Il y a d’étranges légendes urbaines nées d’une étincelle de pragmatisme. L’une de celles qui courent à mon sujet au sein d’un petit groupe d’initiés m’a souvent porté à sourire, mais également à la réflexion.
Elle date de l’époque où j’étais responsable d’une équipe. Durant mon service, je portais en permanence dans la poche de ma chemise un petit carnet rouge. Il me servait à ne rien oublier des tâches supplémentaires à exécuter dans des journées déjà chargées. C’était juste l’instrument d’application d’un systématisme qui caractérise mon travail. C’était aussi une manière de me libérer l’esprit de détails qui auraient pu m’accaparer, et d’y revenir plus tard. Peu à peu est née une rumeur selon laquelle j’entretenais sur chacun un dossier parallèle auquel je me référais en cas de désobéissance. Jusque-là rien de grave.

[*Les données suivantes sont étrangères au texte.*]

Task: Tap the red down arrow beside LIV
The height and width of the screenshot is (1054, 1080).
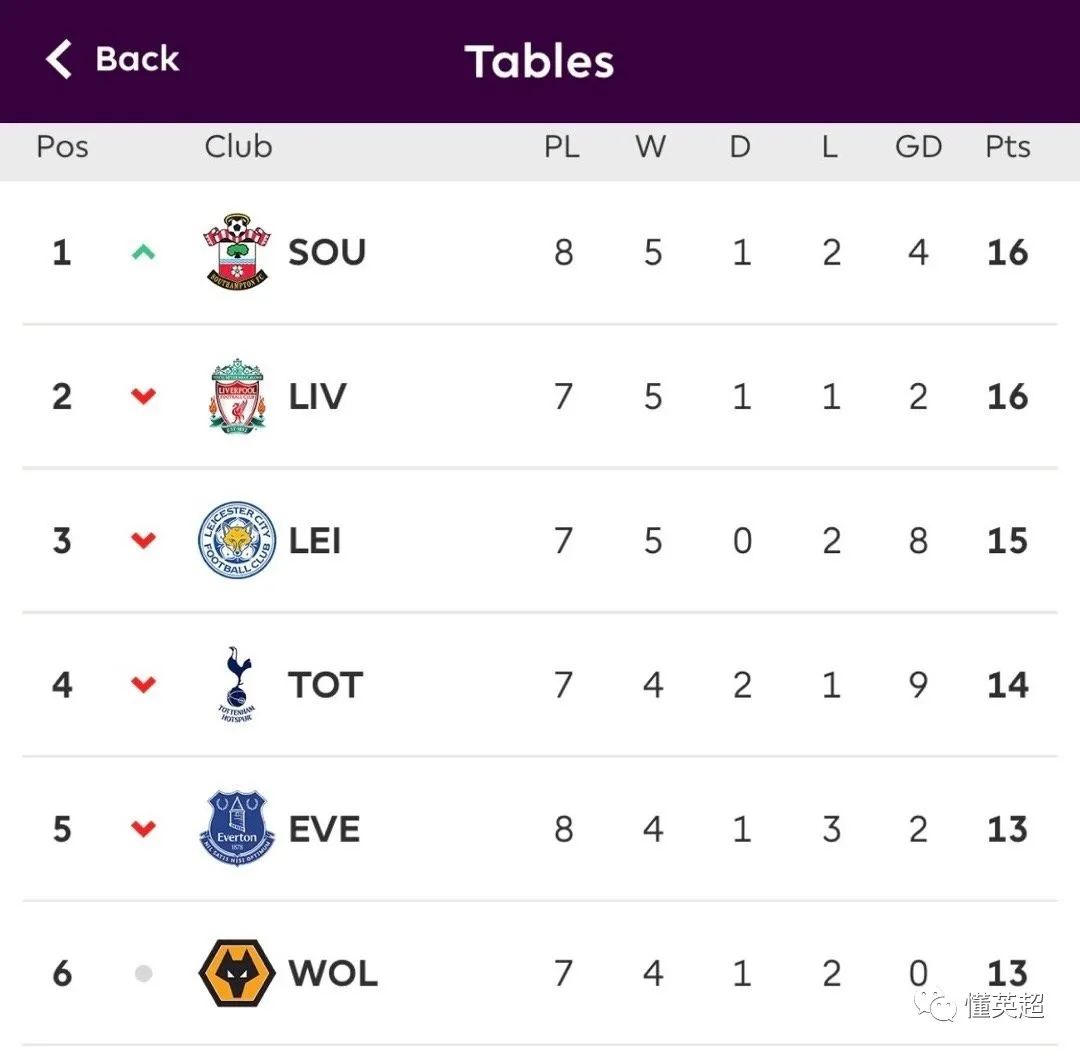Action: pyautogui.click(x=143, y=396)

Puis un jour, quelqu’un a émis l’idée qu’il y avait non seulement un petit carnet, mais également de grands classeurs. Et que dans le petit carnet je notais mes petites joies, tandis que dans les grands classeurs je reportais mes grandes peines. Par la suite, je me suis demandé souvent quelles seraient les proportions de mes joies et de mes peines si je les avais toutes écrites. Sans doute mon subordonné n’était-il pas loin de la réalité.
Ce que la vie m’a appris, par contre, c’est que si on avait mis le petit carnet sur un plateau de balance, il se serait révélé beaucoup plus dense que les nombreux classeurs.
Il suffit souvent d’un sourire pour illuminer toute une journée.
Cette façon de souspeser les joies et les peines a un côté scientifique et poétique à la fois. Je suis d’accord, il faut des classeurs, mais les petits carnets pèsent bien plus lourd. Tant mieux !
Ah mon cher Patrick! Les sentiments on une logique propre; elle n’est pas rationelle. Pourquoi sont-ce les choses les plus importantes qui restent les plus indémontrables?